The design of the Ju 87 had begun in 1933 as part of the Sturzbomber-Programm. The Ju 87 was to be powered by the British Rolls-Royce Kestrel liquid-cooled V12 engine, ten of which were ordered by Junkers on 19 April 1934 at a cost of £20,514 2s 6d. . The mostly complete Ju 87 V1 W.Nr. 4921 took off for its maiden flight on 17 September 1935. The aircraft was later given the registration D-UBYR. The flight report, by Hauptmann Willy Neuenhofen, stated the only problem was with the small radiator, which caused the engine to overheat.
The Stuka had inverted gull wings, as shown in this photograph. Also visible are the two separate sliding "hoods" of the canopy.
The RLM was still not interested in the Ju 87 and was not impressed that it relied on a British engine. In late 1935, Junkers suggested fitting a DB 600 inverted V12 engine, with the final variant to be equipped with the Jumo 210. This was accepted by the RLM as an interim solution. The reworking of the design began on 1 January 1936. The test flight could not be carried out for over two months due to a lack of adequate aircraft. The 24 January crash had already destroyed one machine. The second prototype was also beset by design problems. It had its twin stabilisers removed and a single tail fin installed due to fears over stability. Due to a shortage of engines, instead of a DB 600, a BMW "Hornet" engine was fitted. All these delays set back testing until 25 February 1936.

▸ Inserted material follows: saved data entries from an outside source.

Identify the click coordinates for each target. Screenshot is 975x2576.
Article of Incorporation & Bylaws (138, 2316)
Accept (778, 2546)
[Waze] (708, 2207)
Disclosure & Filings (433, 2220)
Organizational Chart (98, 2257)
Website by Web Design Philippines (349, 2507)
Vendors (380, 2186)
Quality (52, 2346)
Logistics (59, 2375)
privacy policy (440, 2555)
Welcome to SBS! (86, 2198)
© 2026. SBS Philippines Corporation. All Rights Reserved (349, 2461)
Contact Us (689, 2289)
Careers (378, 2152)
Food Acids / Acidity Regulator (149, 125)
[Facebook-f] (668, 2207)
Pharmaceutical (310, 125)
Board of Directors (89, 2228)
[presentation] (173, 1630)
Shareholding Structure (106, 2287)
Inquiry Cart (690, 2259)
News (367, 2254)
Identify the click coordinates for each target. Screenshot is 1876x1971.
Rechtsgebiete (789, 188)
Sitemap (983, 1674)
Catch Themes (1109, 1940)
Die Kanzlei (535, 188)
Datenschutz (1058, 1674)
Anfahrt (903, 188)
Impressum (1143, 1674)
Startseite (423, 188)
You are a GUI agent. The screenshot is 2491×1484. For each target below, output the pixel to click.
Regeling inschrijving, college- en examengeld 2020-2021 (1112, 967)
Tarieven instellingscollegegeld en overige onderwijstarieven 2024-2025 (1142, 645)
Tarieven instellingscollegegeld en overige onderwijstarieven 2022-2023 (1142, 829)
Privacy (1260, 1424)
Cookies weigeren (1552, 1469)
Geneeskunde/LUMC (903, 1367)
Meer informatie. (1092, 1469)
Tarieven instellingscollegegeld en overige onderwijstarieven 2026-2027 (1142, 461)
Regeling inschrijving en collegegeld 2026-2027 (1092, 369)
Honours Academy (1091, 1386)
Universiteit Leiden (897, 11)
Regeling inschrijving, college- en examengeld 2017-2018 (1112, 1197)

By March 1936, the second prototype, the V2, was finally fitted with the Junkers Jumo 210Aa engine, which a year later was replaced by a Jumo 210 G (W.Nr. 19310). The testing went well, and the pilot, Flight Captain Hesselbach, praised its performance. However, Wolfram von Richthofen, in charge of developing and testing new aircraft in the Technisches Amt, or Technical Service, told the Junkers representative and Construction Office chief engineer Ernst Zindel that the Ju 87 stood little chance of becoming the Luftwaffe's main dive bomber, as it was underpowered in his opinion. On 9 June 1936, the RLM ordered cessation of development in favour of the Heinkel He 118, a rival design. Udet cancelled the order the next day, and development continued.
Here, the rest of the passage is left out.